As I watch the news coverage of the tsunami wave rolling across the earth, I am at this moment somewhat painfully aware of how interdependent this whole of Creation is.  The beginnings of an earthquake are probably considered almost nothing, something that on the surface doesn’t even matter at all.  And yet what begins as a shift in the depths of the earth, something that seemingly is nothing more than a veritable sigh, releases a force that shakes the earth at is very core, taking life with it, and then sending its waves far beyond itself, to lands that it barely knows.  By the time it gets to our country’s western coast in a few hours, it will have pulled all of humanity and all of Creation into its deadly force.  And when it is finally snared by a stretch of calm, peaceful flatlands, its wake will contain pieces of lives that will never be the same again.

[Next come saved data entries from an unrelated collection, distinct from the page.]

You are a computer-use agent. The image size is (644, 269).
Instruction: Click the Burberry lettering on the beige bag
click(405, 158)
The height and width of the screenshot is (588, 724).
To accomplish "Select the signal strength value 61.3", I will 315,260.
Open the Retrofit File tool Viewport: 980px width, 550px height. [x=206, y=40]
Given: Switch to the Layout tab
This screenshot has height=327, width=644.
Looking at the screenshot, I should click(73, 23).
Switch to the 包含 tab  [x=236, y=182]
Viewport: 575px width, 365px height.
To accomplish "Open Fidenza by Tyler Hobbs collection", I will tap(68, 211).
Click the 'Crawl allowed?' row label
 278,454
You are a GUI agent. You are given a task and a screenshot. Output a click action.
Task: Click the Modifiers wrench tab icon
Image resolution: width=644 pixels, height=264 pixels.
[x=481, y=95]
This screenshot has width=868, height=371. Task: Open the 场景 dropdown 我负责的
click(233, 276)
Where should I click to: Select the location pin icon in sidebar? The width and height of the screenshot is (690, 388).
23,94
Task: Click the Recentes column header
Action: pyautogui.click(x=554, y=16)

In our lectionary epistle this week, Paul mentions sin or some form of it (sinner, transgression, disobedience, etc.) sixteen times by my count.  In fact, five of the mentions are in the first sentence!  Do you think he was trying to make a point?  Sin, I’m afraid, is a fact of life.  It is part of all us.  We claim that perhaps our own sins are not that bad.  You’ve heard all the claims and the questions:  So, if I don’t KNOW I’m sinning, is it really sin?  So which sins are the “unforgiveable” ones? I mean, really, it was only a little sin, just a little “white lie”.  Yes, in the big scheme of things, it was probably nothing more than a veritable sigh of a sin.

But in our interconnectedness, sin affects us all.  And even the smallest of sins can release such a force that none of us can control it.  Now don’t get me wrong.  I do not in any way believe that “sin” is something outside of us.  It is not a “force to be reckoned with”, so to speak.  I’m pretty clear that when I sin, it is me.  It is my bad choice.  It is me that has messed up, that has not honored myself or my place in the beauty of this interconnected Creation, rather than it being caused by some sort of little red man with horns or something.  I am the one to be blamed.  I have to own it.  It is mine.  It is mine, that is, until it is done.  And then it spills into Creation and begins cutting a path with a force more powerful than anything I imagined, a veritable “tsinami” of destruction through this interdependent earth.  (And you thought I spelled the title of this blog wrong!)

But as Paul reminds us, we are forgiven.  We are forgiven with a force greater than any of our sin.  Christ came that we would know that.  I don’t really think in terms of Christ forgiving my little white lie.  It’s bigger than that.  “Christ came to take away the sin of the earth.”  Christ came not to take away the sins, ticking them off one by one or keeping track of whether or not I’ve reached my quota.  Christ came to take that tsinami away from us, that collective ball of SIN that ravages the earth and leaves destruction in its path.  God does what we cannot.  And in forgiveness, we finally find peace–not innocence, but real peace.  And then we will pick the pieces of our lives up and continue walking with God.

In the Name of Jesus Christ, you are forgiven!